According to court records, the two sides in the lawsuit are scheduled to meet for a case management conference in October.
In making the case that the city engaged in "discrimination and harassment," the five officers claim that the city not only allowed the "harassing and discriminatory iconography" to exist in the workplace, it also encouraged and paid for it. And the city further discriminated by failing to "disapprove of and enjoin the underlying harassing and discriminatory conduct," the complaint states.
"Failure to abate the harassing and discriminatory conduct in and of itself is a form of retaliation for raising such issues," the complaint states.
The complaint also accuses the city and the Police Department of retaliating and discriminating against each of the five plaintiffs, as well as subjecting them to "adverse employment actions." These actions, the suit states, include refusing to eliminate the "harassing and discriminatory conduct" and refusing to investigate the complaints from the officers about the mural imagery.

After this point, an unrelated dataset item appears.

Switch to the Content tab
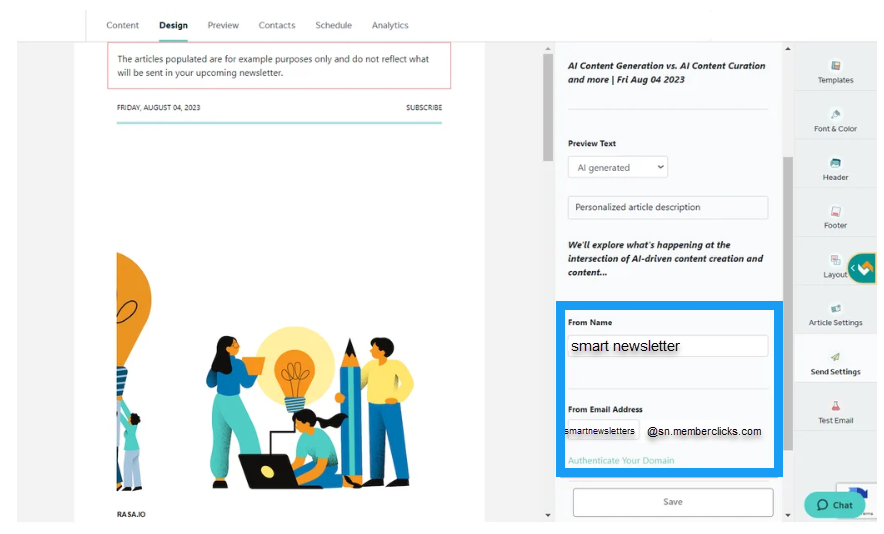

The complaint doesn't specify how much the five officers are seeking from the city, though the complaint states that the damages are in excess of $25,000. The five officers, according to the filing, have "suffered and continue to suffer losses in earnings and other employment benefits, as well as past and future non-economic injury."
"This has caused damage to their professional reputation, their ability to promote, their ability to be selected for other units, and their ability to work," the complaint states. "Moreover, it has adversely affected their personal health and well-being, including medical expenses, that are anticipated into the future and may force an early retirement."
The five officers are not the first critics to express concerns about the mural's depiction of Chesimard. The Peace Officers Research Association of California, a lobbying group for police officers, issued a letter to the Palo Alto City Council last August stating that "the inclusion of Assata Shakur's image and quote in the mural is counter-productive" to restoring the trust between police officers and local residents.
"Regardless of whether the mural is protected free speech or creating a hostile work environment for your officers, to commit to a course of inaction would squander an opportunity to bridge that divide," states the letter, which is signed by Brian Marvel, the association’s president.
The National Police Association, a nonprofit group that solicits donations and lobbies for conservative criminal justice policies, also took note of the mural last July, when it circulated a petition last year describing the depiction of Shakur in front of Palo Alto City Hall as an "atrocity."
"For law enforcement required to enter the building is there any description other than a hostile work environment?" states the petition from the National Police Association, an organization that has itself generated controversy over its activities and fundraising practices, according to a 2019 investigation by the Indianapolis Star.
City Manager Ed Shikada's office acknowledged the controversy over the mural in a July 9, 2020 blog post: "In no way does the mural take away from the value we have in our police officers who serve our community every day."
"Temporary art is a means of expression on difficult issues and the Black Lives Matter mural is thought-provoking and spurs conversation," Shikada's office wrote.